Yellow spur orchid

Scientific classification
- Kingdom: Plantae
- Clade: Tracheophytes
- Clade: Angiosperms
- Clade: Monocots
- Order: Asparagales
- Family: Orchidaceae
- Subfamily: Epidendroideae
- Genus: Crepidium
- Species: C. fontinale
- Binomial name: Crepidium fontinale D.L.Jones & M.A.Clem.

= Crepidium fontinale =

- Genus: Crepidium
- Species: fontinale
- Authority: D.L.Jones & M.A.Clem.

Species of orchid

Crepidium fontinale, commonly known as the yellow spur orchid, is a plant in the orchid family and is endemic to the Northern Territory. It is an evergreen, terrestrial orchid with a fleshy stem, wavy leaves and many yellowish green flowers crowded on a green flowering stem.

==Description==
Crepidium fontinale is a terrestrial, evergreen herb with upright, fleshy stems 40-60 mm and 8-10 mm wide. There are between four and six dark green, egg-shaped leaves 100-150 mm long and 30-50 mm wide with wavy edges. A large number of crowded, yellowish green, non-resupinate flowers are crowded along a green flowering stem 100-300 mm long. The flowers are yellowish green, 8-10 mm long and 9-11 mm wide. The dorsal sepal is 3-4 mm long, about 1 mm wide and turns downwards. The lateral sepals are a similar length, about 2.5 mm wide and spread apart from each other. The petals are a linear in shape and similar in size to the sepals. The labellum is more or less round to heart-shaped, 6-7.5 mm long and 6 mm wide with the tip folded backwards and smooth edges. Flowering occurs between January and February.

==Taxonomy and naming==
Crepidium fontinale was first formally described in 2006 by David Jones and Mark Clements from a specimen collected from the Black Jungle in the Northern Territory. The specific epithet (fontinale) is a Latin word meaning "of a spring", referring to the preferred habitat of this orchid.

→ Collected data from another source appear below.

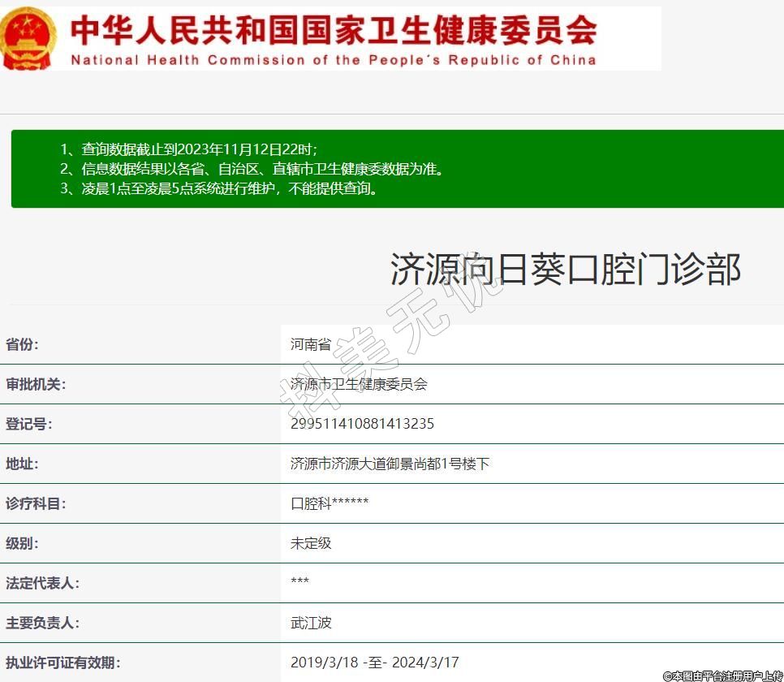Click the level value 未定级
Viewport: 784px width, 682px height.
coord(311,543)
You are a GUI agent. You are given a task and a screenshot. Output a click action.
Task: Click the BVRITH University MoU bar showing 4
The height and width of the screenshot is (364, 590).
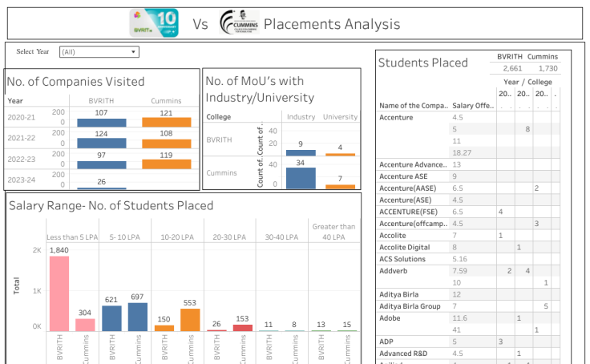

The species has previously been known as Malaxis acuminata which occurs in Southeast Asia but has been shown to be genetically and morphologically distinct from that species.

==Distribution and habitat==
The yellow spur orchid grows in moist areas, especially near springs in dense rainforest and is found in northern parts of the Northern Territory including Bathurst Island.

==Conservation==
This orchid is conserved in national parks.